Work item: Leave out the images and set down the records below exactly.

══ Material for this task ══

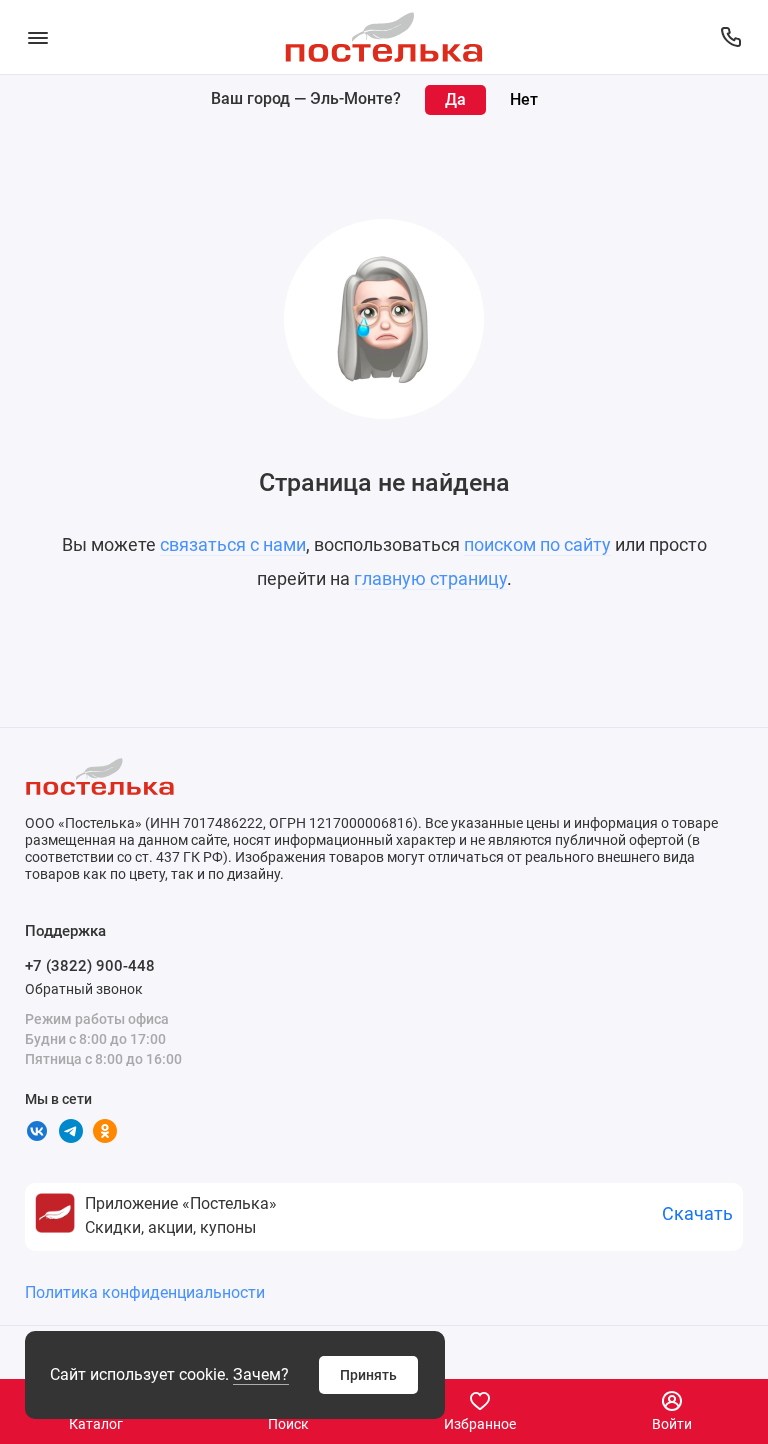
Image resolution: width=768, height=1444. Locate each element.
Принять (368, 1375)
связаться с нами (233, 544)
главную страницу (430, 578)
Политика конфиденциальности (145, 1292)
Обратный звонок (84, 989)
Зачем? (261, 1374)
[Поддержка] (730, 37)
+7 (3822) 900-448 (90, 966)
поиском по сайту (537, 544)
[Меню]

═══

Result of this exercise:
Image resolution: width=768, height=1444. Locate each element.
Принять (368, 1375)
связаться с нами (233, 544)
главную страницу (430, 578)
Политика конфиденциальности (145, 1292)
Обратный звонок (84, 989)
Зачем? (261, 1374)
[Поддержка] (730, 37)
+7 (3822) 900-448 (90, 966)
поиском по сайту (537, 544)
[Меню]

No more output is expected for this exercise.